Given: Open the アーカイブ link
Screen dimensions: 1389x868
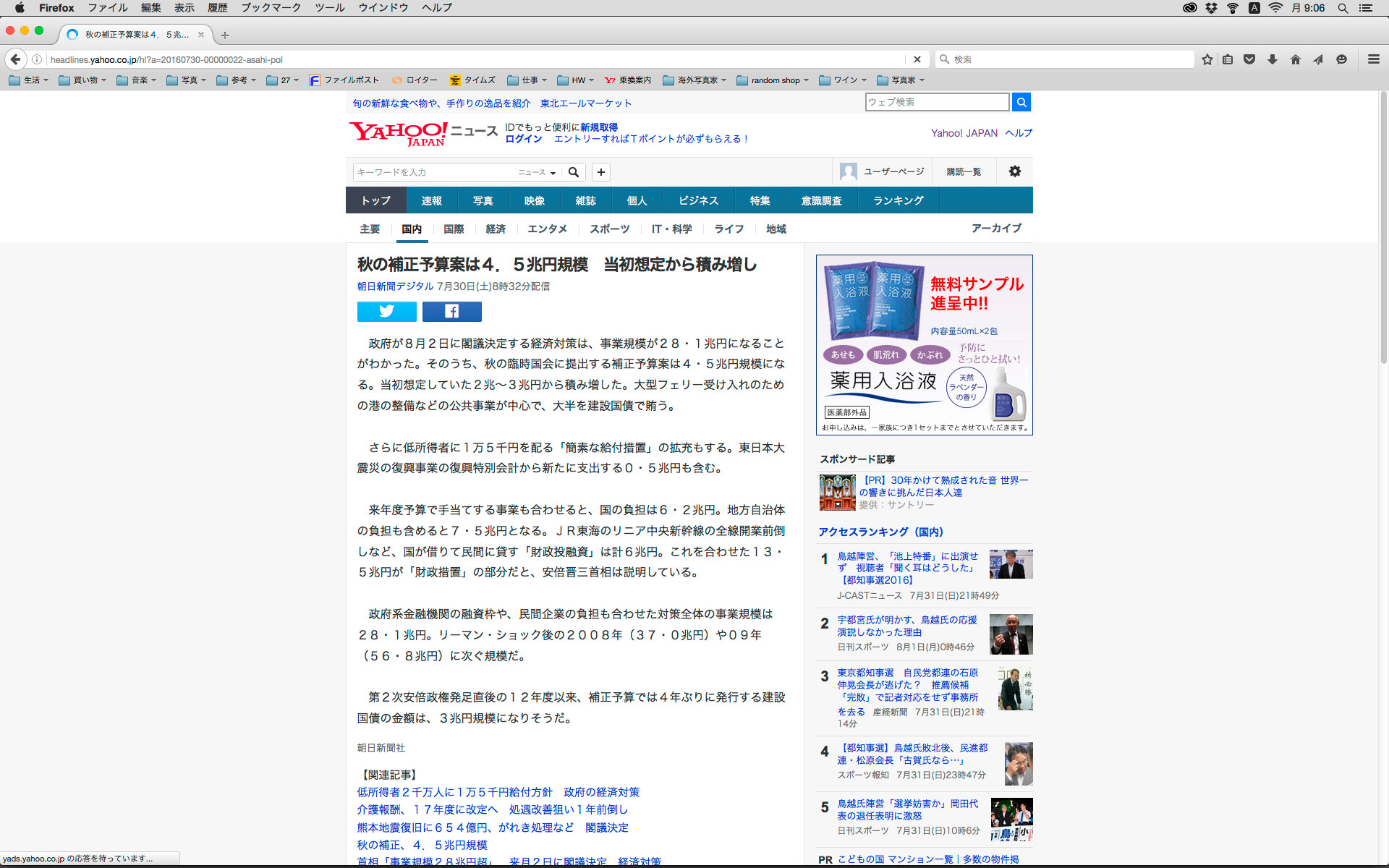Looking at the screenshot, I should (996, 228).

...

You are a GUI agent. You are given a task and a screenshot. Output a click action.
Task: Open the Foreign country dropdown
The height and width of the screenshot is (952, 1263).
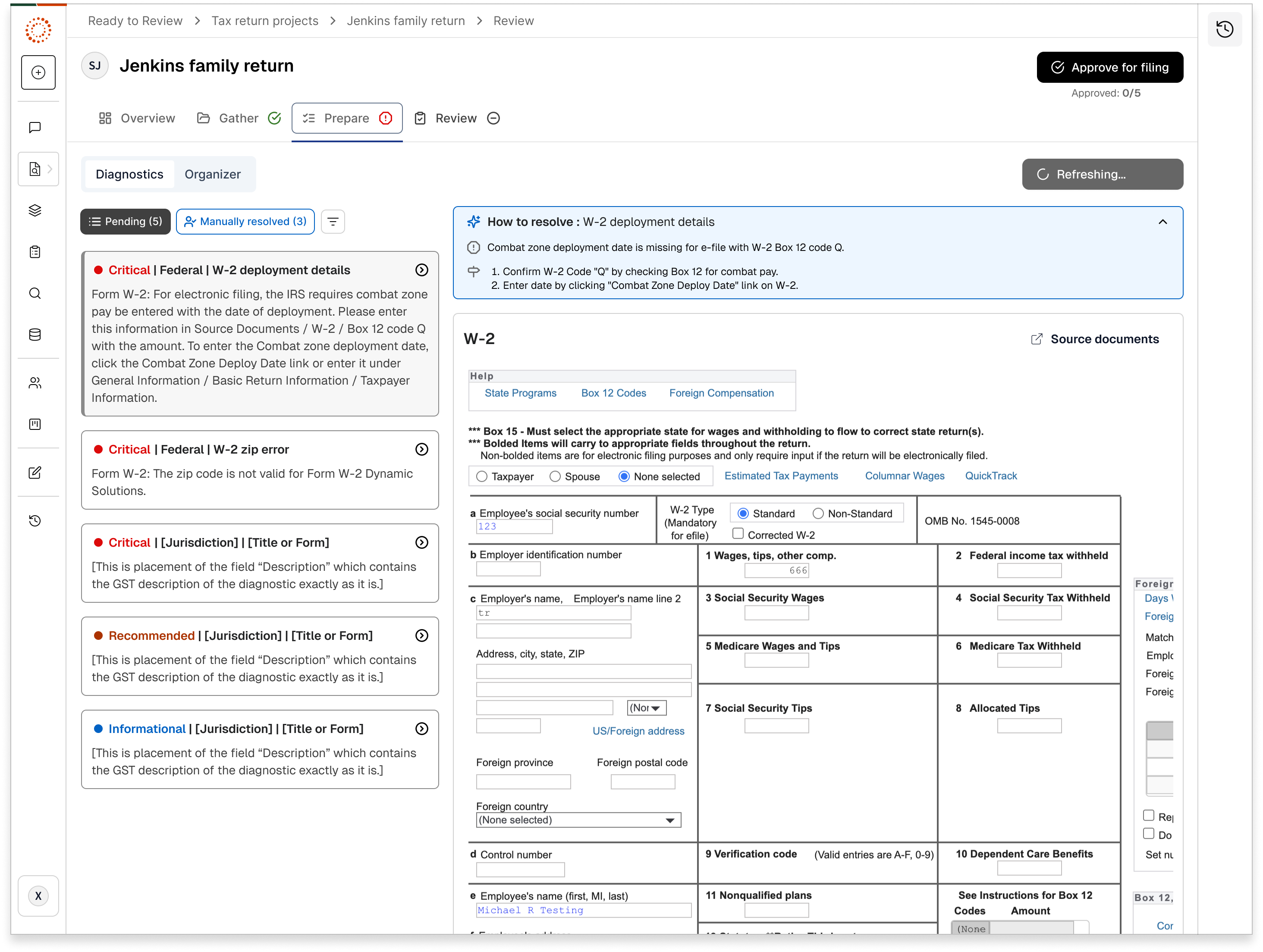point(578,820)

PROBLEM STATEMENT
Show, from the listing above, each line that contains the word "Open".

RESULT OF THE TASK
Given: Open the アーカイブ link
Task: Open the Foreign country dropdown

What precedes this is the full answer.